Question

Consider 2 Al + 6 HCl → 2 AlCl3 + 3 H2 , the reaction of Al with HCl to produce hydrogen gas. What is the pressure of H2 if the hydrogen gas collected occupies 14.0 L at 300.K and was produced upon reaction of 4.50 moles of Al and excess HCl in a process that has a 75.4 percent yield?

Answer 1

The pressure of H2 gas produced in the reaction is 0.717 atm.

Step-by-step explanation:

To determine the pressure of H2 gas, we can use the ideal gas law equation: PV = nRT, where P is the pressure, V is the volume, n is the number of moles, R is the gas constant, and T is the temperature. In this case, we are given the volume of H2 gas (14.0 L), the number of moles of Al (4.50 moles), and the temperature (300 K).
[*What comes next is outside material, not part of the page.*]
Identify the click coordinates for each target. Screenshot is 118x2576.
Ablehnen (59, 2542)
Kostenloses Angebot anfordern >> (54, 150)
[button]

We also know that the reaction has a 75.4 percent yield, so we need to take that into account. First, we need to calculate the number of moles of H2 gas produced in the reaction:

2 moles Al : 3 moles H2 => 4.50 moles Al : x moles H2

x = (4.50 moles Al) * (3 moles H2 / 2 moles Al) = 6.75 moles H2

Next, we can use the ideal gas law equation to calculate the pressure:

PV = nRT

P * 14.0 L = (6.75 moles)(0.0821 L atm/mol K)(300 K)

P = (6.75 moles * 0.0821 L atm/mol K * 300 K) / 14.0 L = 0.717 atm

Therefore, the pressure of H2 gas is 0.717 atm.